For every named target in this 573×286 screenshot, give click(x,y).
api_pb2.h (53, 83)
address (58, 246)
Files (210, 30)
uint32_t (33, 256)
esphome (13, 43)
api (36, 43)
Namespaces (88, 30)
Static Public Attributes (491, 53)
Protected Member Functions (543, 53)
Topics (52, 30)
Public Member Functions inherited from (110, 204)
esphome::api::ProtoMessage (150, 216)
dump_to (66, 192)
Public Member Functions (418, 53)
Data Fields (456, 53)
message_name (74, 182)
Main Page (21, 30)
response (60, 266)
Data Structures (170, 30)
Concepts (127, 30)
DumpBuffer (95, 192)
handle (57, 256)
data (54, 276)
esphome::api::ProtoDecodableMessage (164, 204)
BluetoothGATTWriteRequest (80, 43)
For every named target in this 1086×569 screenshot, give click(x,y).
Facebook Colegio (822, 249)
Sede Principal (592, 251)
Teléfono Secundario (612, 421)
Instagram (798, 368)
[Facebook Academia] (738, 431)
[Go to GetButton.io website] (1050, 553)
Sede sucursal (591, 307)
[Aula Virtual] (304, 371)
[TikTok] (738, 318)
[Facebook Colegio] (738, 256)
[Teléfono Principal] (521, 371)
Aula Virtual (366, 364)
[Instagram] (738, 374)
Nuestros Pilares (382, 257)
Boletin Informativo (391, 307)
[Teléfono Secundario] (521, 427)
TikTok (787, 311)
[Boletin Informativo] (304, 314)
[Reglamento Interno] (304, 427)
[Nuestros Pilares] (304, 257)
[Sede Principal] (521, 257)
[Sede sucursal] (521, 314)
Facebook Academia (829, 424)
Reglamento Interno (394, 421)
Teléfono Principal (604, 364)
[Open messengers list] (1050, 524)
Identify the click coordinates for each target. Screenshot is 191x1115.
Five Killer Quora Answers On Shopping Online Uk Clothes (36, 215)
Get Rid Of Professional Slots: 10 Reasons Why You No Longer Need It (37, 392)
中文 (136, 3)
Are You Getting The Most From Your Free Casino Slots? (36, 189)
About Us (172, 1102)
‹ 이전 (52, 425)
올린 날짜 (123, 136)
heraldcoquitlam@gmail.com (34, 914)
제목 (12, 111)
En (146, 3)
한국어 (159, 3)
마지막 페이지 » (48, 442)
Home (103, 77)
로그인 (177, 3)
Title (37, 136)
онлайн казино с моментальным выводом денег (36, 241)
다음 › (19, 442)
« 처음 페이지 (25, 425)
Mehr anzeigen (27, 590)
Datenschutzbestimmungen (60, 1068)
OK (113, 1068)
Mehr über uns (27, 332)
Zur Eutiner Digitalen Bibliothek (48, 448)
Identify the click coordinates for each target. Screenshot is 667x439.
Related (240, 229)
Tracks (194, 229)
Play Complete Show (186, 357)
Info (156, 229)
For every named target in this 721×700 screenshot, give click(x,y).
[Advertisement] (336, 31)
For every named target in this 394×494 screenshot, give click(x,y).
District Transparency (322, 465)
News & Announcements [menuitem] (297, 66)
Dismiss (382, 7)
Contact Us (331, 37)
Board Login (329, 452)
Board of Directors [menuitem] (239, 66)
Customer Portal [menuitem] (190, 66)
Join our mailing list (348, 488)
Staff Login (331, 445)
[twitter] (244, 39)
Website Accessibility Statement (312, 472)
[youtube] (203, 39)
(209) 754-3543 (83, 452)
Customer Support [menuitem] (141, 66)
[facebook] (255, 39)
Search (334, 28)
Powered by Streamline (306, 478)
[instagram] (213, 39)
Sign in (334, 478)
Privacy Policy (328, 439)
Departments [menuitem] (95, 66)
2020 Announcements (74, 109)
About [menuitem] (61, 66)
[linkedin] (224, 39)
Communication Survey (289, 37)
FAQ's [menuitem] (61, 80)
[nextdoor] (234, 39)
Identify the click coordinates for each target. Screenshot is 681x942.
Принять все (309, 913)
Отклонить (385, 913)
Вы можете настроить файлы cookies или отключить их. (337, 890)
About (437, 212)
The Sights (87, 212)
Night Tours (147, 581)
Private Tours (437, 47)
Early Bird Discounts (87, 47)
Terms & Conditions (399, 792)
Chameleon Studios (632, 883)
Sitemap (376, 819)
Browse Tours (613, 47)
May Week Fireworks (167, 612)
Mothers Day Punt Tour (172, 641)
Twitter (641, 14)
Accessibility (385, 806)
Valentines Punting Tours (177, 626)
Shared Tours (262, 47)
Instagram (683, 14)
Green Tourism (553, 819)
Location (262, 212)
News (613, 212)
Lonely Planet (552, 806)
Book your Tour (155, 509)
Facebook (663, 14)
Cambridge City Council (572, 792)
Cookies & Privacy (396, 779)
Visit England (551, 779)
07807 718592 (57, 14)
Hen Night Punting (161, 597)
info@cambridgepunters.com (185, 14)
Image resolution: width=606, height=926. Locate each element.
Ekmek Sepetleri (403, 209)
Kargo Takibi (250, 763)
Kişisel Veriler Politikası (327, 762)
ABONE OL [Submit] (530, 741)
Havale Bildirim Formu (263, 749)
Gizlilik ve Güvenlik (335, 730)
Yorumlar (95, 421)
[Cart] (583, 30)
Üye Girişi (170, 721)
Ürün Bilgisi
++++
● **Problem to solve**: Copy the listing word for word, starting at the line containing "[Go to GetButton.io website] (1050, 553)" and ending at the line containing "Info (156, 229)", with both of those lines included.

● **Output of the task**:
[Go to GetButton.io website] (1050, 553)
Sede sucursal (591, 307)
[Aula Virtual] (304, 371)
[TikTok] (738, 318)
[Facebook Colegio] (738, 256)
[Teléfono Principal] (521, 371)
Aula Virtual (366, 364)
[Instagram] (738, 374)
Nuestros Pilares (382, 257)
Boletin Informativo (391, 307)
[Teléfono Secundario] (521, 427)
TikTok (787, 311)
[Boletin Informativo] (304, 314)
[Reglamento Interno] (304, 427)
[Nuestros Pilares] (304, 257)
[Sede Principal] (521, 257)
[Sede sucursal] (521, 314)
Facebook Academia (829, 424)
Reglamento Interno (394, 421)
Teléfono Principal (604, 364)
[Open messengers list] (1050, 524)
Identify the click coordinates for each target. Screenshot is 191x1115.
Five Killer Quora Answers On Shopping Online Uk Clothes (36, 215)
Get Rid Of Professional Slots: 10 Reasons Why You No Longer Need It (37, 392)
中文 (136, 3)
Are You Getting The Most From Your Free Casino Slots? (36, 189)
About Us (172, 1102)
‹ 이전 (52, 425)
올린 날짜 (123, 136)
heraldcoquitlam@gmail.com (34, 914)
제목 (12, 111)
En (146, 3)
한국어 (159, 3)
마지막 페이지 » (48, 442)
Home (103, 77)
로그인 (177, 3)
Title (37, 136)
онлайн казино с моментальным выводом денег (36, 241)
다음 › (19, 442)
« 처음 페이지 (25, 425)
Mehr anzeigen (27, 590)
Datenschutzbestimmungen (60, 1068)
OK (113, 1068)
Mehr über uns (27, 332)
Zur Eutiner Digitalen Bibliothek (48, 448)
Identify the click coordinates for each target. Screenshot is 667x439.
Related (240, 229)
Tracks (194, 229)
Play Complete Show (186, 357)
Info (156, 229)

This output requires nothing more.